I know what you’re saying, “Carolon, where are you going with this and what does it have to do with burnout?” Two of the symptoms of burnout are emotional and physical exhaustion. You feel exhausted because of the emotional toll that the situation you are in is taking on you. This happens when we find ourselves in situations that drain us of any hope that our efforts will lead to a different outcome.
Imagine for a moment a project that you have been working on in which you encounter false starts, disappointments, and failures. You feel like you neither have the resources to fix challenges nor the autonomy to make the situation better. Slowly you begin to avoid tasks. Waiting for the next shoe to drop, you overthink everything and get stuck in analysis paralysis. You go home fried. Drained from the mental gymnastics of your day, you collapse on your couch, binge watch Netflix and hope that tomorrow will be better. Overtime this can lead to burnout.

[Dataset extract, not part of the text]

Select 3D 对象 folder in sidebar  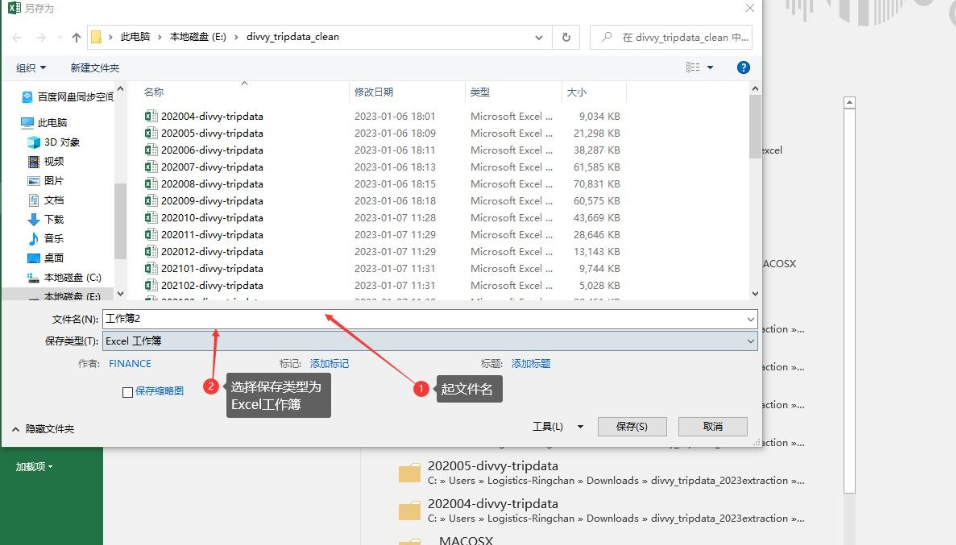tap(61, 142)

So here is what you can do. No, it is not a fix all, but it is a start. Mentally pull the thing that has been causing your exhaustion close and get to know it. Yes, I know this is sending up all kinds of red flags and your face is going numb from the number of times you have rubbed it since you read my last sentence. But the only way to deal with what is burning you out is to face it. Name it. Then, figure out what’s in your control? What can you do about it? So, here are some reflection questions to get you started.

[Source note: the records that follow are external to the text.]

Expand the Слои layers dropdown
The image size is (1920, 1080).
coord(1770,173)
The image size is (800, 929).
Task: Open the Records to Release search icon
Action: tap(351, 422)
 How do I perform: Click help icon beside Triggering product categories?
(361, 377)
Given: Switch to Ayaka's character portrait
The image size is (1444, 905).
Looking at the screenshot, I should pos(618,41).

1. What are you really avoiding? Name it.
2. What is making this so hard for you?
3. What’s in your control?
4. What have you already tried? What’s worked and what has not?
5. If you were giving advice to a very good friend about this situation, what would you tell them to do?
6. Who can help you think through what needs to happen next?
That’s it. So now, go and find the person you identified above and chat with them about what needs to be done to alleviate the pain in your neck. No, it will not be a quick fix, but taking one step towards making it better helps you feel more in control of what is happening and thus help you to choose how you want to make the situation better.